Elevated serum levels of soluble CD14 in HBeAg-positive chronic HBV patients upon Peginterferon treatment are associated with treatment response.

Pegylated IFNα (PEG-IFN) is one of the treatment options for chronic HBV (CHB) patients. However, the high patient treatment burden and limited response rate together clearly ask for biomarkers to predict PEG-IFN response. Soluble CD14 (sCD14) is considered a marker for immune activation and has been shown to predict clinical outcome of HIV infection. However, studies on sCD14 in CHB infection are inconclusive, and its relationship with clinical outcome is largely unknown. Here, we measured sCD14 levels in CHB patients and investigated whether changes in sCD14 level related to PEG-IFN response. Serum sCD14 levels were determined in 15 healthy controls, 15 acute self-limited HBV, 60 CHB patients in different disease phases and 94 HBeAg+ CHB patients at week 0 and week 12 of a 52-week PEG-IFN treatment. Response to PEG-IFN treatment was defined as HBeAg seroconversion or HBeAg loss at 26 weeks post-treatment. The mean sCD14 level in acute HBV patients (3.0 µg/mL) was significantly higher than in CHB patients (2.4 µg/mL) and healthy controls (2.4 µg/mL). In CHB patients receiving PEG-IFN, a significant increase in sCD14 was found after 12-week treatment (median week 0:2.1 µg/mL; week 12:3.7 µg/mL). After 12-week treatment, the fold change (FC = w12/w0) in sCD14 was significantly higher in responders compared to nonresponders (HBeAg seroconversion: median FCresponder  = 2.1 vs FCnonresponder  = 1.6; HBeAg loss: median FCresponder  = 2.2 vs FCnonresponder  = 1.5). Receiver operating characteristic curves demonstrated that FC-sCD14wk12/wk0 levels can be of significant value as a stopping rule to select patients at week 12 who are not likely to benefit from further PEG-IFN treatment.

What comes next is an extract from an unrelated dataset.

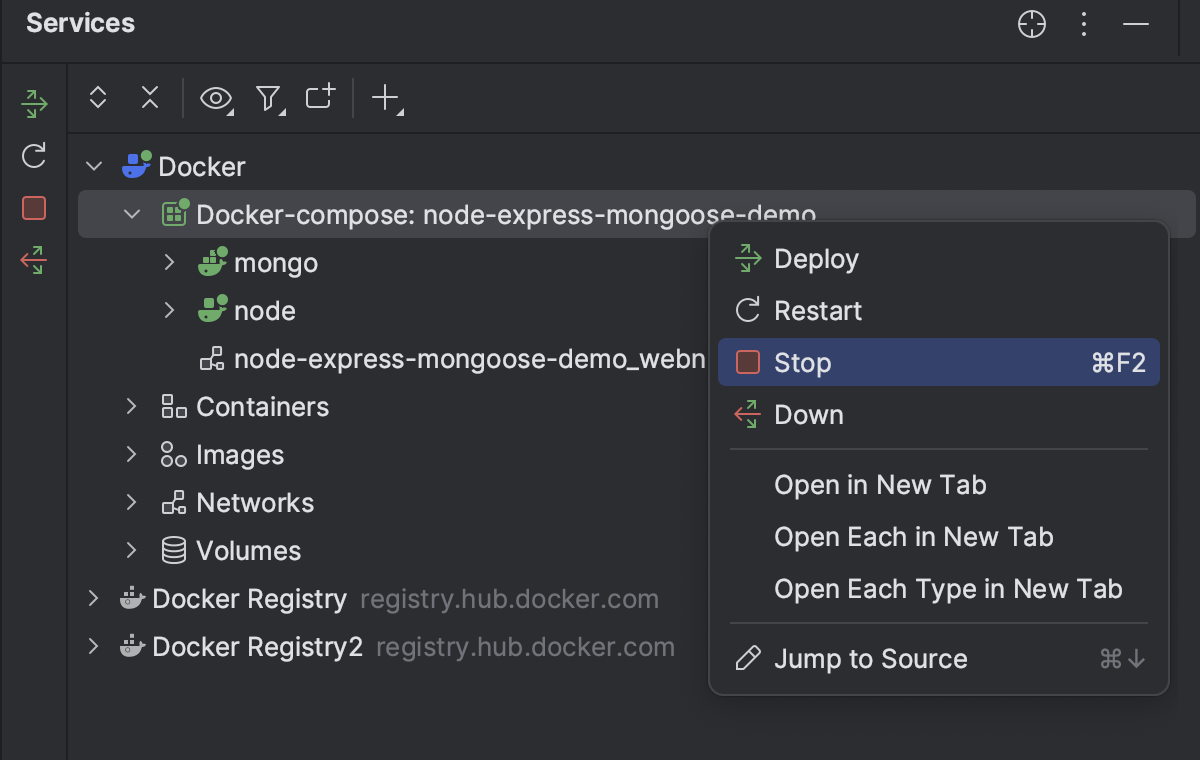Expand the mongo service node
This screenshot has width=1200, height=760.
click(170, 263)
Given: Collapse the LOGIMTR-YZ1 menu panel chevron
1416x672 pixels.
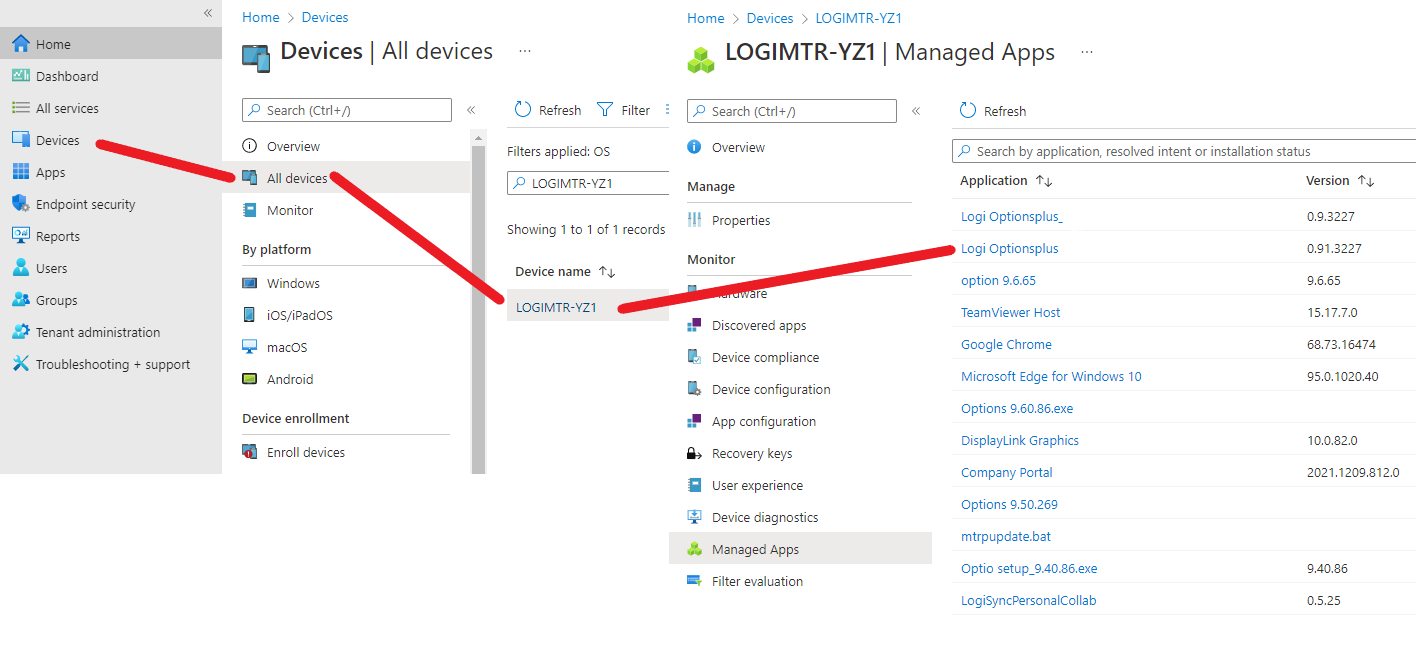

TLR7 polymorphism, sex and chronic HBV infection influence plasmacytoid DC maturation by TLR7 ligands.

TLR7 agonists are of high interest for the treatment of cancer, auto-immunity and chronic viral infections. They are known to activate plasmacytoid dendritic cells (pDCs) to produce high amounts of Type I Interferon (IFN) and to facilitate T and B cell responses, the latter with the help of maturation markers such as CD40, CD80 and CD86. The TLR7 single nucleotide polymorphism (SNP) rs179008 (GLn11Leu), sex and chronic viral infection have all been reported to influence pDC IFN production. It is unknown, however, whether these factors also influence pDC phenotypic maturation and thereby IFN-independent pDC functions. Furthermore, it is unclear whether SNP rs179008 influences HBV susceptibility and/or clearance. Here we investigated whether the SNP rs179008, sex and HBV infection affected phenotypic maturation of pDCs from 38 healthy individuals and 28 chronic HBV patients. In addition, we assessed SNP prevalence in a large cohort of healthy individuals (n = 231) and chronic HBV patients (n = 1054). Consistent with previous reports, the rs179008 variant allele was largely absent in Asians and more prevalent in Caucasians. Among Caucasians, the SNP was equally prevalent in healthy and chronically infected males. The SNP was, however, significantly more prevalent in healthy females than in those with chronic HBV infection (42 versus 28%), suggesting that in females it may offer protection from chronic infection. Ex vivo experiments demonstrated that induction of the co-stimulatory molecules CD40 and CD86 by TLR7 ligands, but not TLR9 ligands, was augmented in pDCs from healthy SNP-carrying females. Furthermore, CD80 and CD86 upregulation was more pronounced in females independent of the SNP. Lastly, our data suggested that chronic HBV infection impairs pDC maturation. These findings provide insight into factors determining TLR7 responses, which is important for further clinical development of TLR7-based therapies.